EXTRACTED MATERIAL –
————
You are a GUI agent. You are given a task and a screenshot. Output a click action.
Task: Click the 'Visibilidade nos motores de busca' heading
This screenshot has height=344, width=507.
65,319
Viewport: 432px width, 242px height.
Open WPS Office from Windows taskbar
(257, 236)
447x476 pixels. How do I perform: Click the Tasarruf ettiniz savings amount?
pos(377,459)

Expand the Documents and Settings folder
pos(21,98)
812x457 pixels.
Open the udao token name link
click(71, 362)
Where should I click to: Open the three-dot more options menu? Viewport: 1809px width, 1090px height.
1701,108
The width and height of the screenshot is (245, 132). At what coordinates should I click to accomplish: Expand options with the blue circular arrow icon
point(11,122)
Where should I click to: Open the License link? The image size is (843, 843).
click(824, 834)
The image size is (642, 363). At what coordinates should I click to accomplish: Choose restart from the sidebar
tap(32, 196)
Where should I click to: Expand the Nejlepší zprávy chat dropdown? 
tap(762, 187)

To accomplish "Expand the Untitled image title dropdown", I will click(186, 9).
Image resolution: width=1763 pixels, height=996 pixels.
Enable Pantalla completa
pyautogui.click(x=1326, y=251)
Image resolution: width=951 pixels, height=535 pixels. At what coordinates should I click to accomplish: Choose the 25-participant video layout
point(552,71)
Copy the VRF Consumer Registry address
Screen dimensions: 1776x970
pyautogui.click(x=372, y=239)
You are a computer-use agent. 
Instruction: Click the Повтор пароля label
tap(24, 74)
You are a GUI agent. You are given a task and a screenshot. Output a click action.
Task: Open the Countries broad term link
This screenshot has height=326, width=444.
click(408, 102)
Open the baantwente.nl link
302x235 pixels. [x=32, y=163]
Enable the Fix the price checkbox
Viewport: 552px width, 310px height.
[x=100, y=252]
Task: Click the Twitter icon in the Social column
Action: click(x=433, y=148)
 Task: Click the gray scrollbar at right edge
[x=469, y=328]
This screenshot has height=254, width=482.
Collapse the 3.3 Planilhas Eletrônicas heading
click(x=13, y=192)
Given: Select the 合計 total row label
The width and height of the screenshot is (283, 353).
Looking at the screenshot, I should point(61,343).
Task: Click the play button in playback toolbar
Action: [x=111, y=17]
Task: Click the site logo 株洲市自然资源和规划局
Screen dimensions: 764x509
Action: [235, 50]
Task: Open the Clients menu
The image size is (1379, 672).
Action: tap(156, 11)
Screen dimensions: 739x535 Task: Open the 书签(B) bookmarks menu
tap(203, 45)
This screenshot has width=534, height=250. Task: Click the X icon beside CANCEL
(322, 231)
————
TASK PROMPT –
Update the items from the line with "Open the baantwente.nl link" up to and including the line with "click(x=13, y=192)", replacing "scrollbar" with "scroll bar" and leaving everything else unchanged. Return only those lines.

EXERCISE ANSWER –
Open the baantwente.nl link
302x235 pixels. [x=32, y=163]
Enable the Fix the price checkbox
Viewport: 552px width, 310px height.
[x=100, y=252]
Task: Click the Twitter icon in the Social column
Action: click(x=433, y=148)
 Task: Click the gray scroll bar at right edge
[x=469, y=328]
This screenshot has height=254, width=482.
Collapse the 3.3 Planilhas Eletrônicas heading
click(x=13, y=192)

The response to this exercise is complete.